At the same time, journalistic collaboration across the North and South, enabled by new technological tools, is increasingly celebrated by journalists and academics alike. This study shows that collaborations alone are not going to reduce global inequalities, unless the journalists leading these projects are willing to critically examine the rules of the game and transform existing disparities in the distribution and value of different capital. It may be necessary for them to travel to the South and witness the circumstances of their Southern peers firsthand to truly appreciate their perseverance and investigative reporting skills.

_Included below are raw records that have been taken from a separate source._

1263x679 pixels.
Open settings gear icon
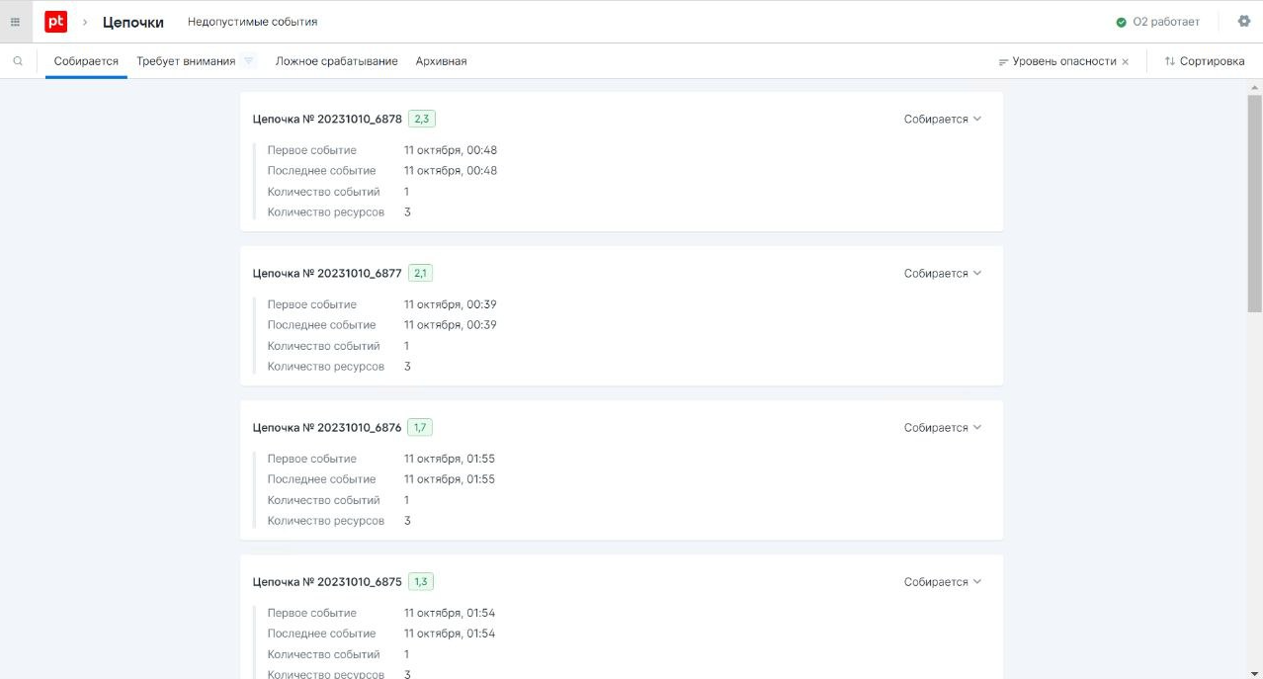coord(1244,21)
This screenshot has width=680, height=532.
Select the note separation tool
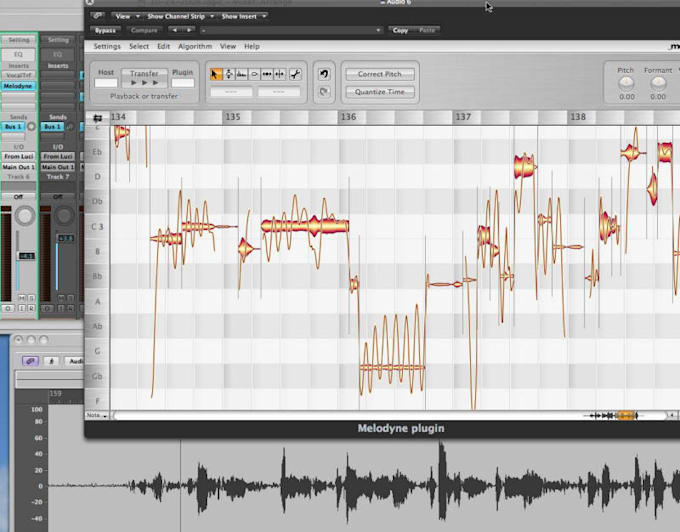click(280, 74)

However, it would be too simplistic to conclude that all exchanges between fields and their capital are based on struggle and competition. Namely, this empirical study also showed that some collaborations, involving in-person collaboration in Mexico and Central America, are clearly paving the way for more solidarity and equality. For this reason, it is important to examine collaborative investigative journalism through a theoretical framework that does not assume neither struggle nor solidarity as the outcome but rather, allows for a nuanced examination of coexisting forms of reproduction and reduction of inequalities; competition and collaboration. This article suggests that Buchholz’s (2022) global cultural fields approach contains such potential.

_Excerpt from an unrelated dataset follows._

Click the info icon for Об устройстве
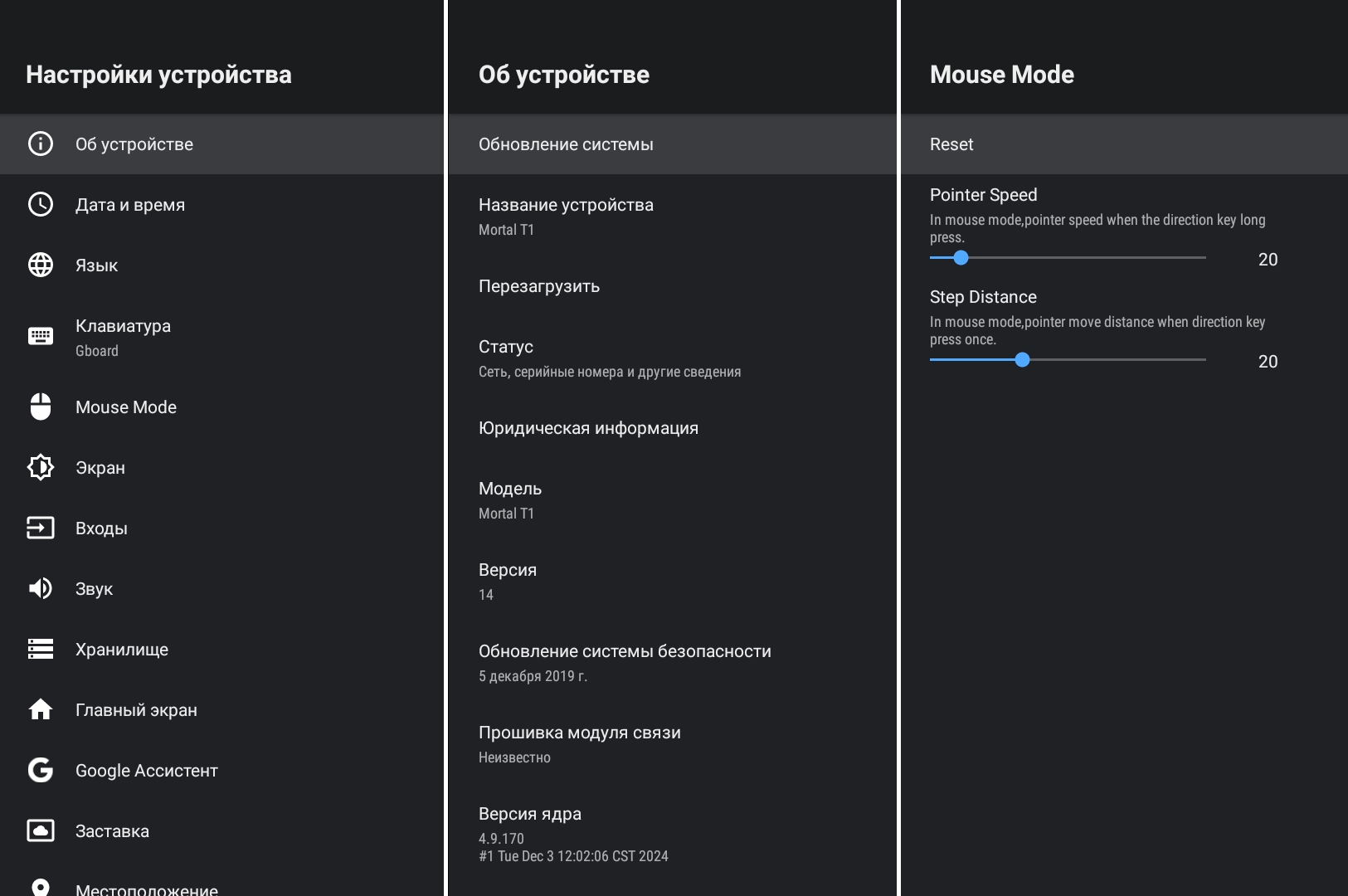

Out of the Central American independent media examined in this study, El Faro had to move its legal operations to Costa Rica due to increasing harassment by president Bukele, while El Periódico, a Guatemalan independent newspaper involved in the Zero Tolerance collaboration, was shut down completely following the imprisonment of its founder and editor, Rubén Zamora, in spring 2023 (Kahn, 2023). These circumstances highlight the importance of learning how cross-border collaboration can guarantee the safety of journalists. This field theoretical study of collaborative contents is far from being enough to fill wide gaps in research. Rather than aiming to provide comprehensive answers, the article hopes to pave the way for further research with different methods, diverse samples, and extended usage of the concepts of psychological capital and global cultural fields.
Footnotes
Declaration of conflicting interests
The author(s) declared no potential conflicts of interest with respect to the research, authorship, and/ or publication of this article.
Funding
The author(s) disclosed receipt of the following financial support for this article: The Research Council of Finland (decision no. 338834), University of Vaasa, and Kone Foundation.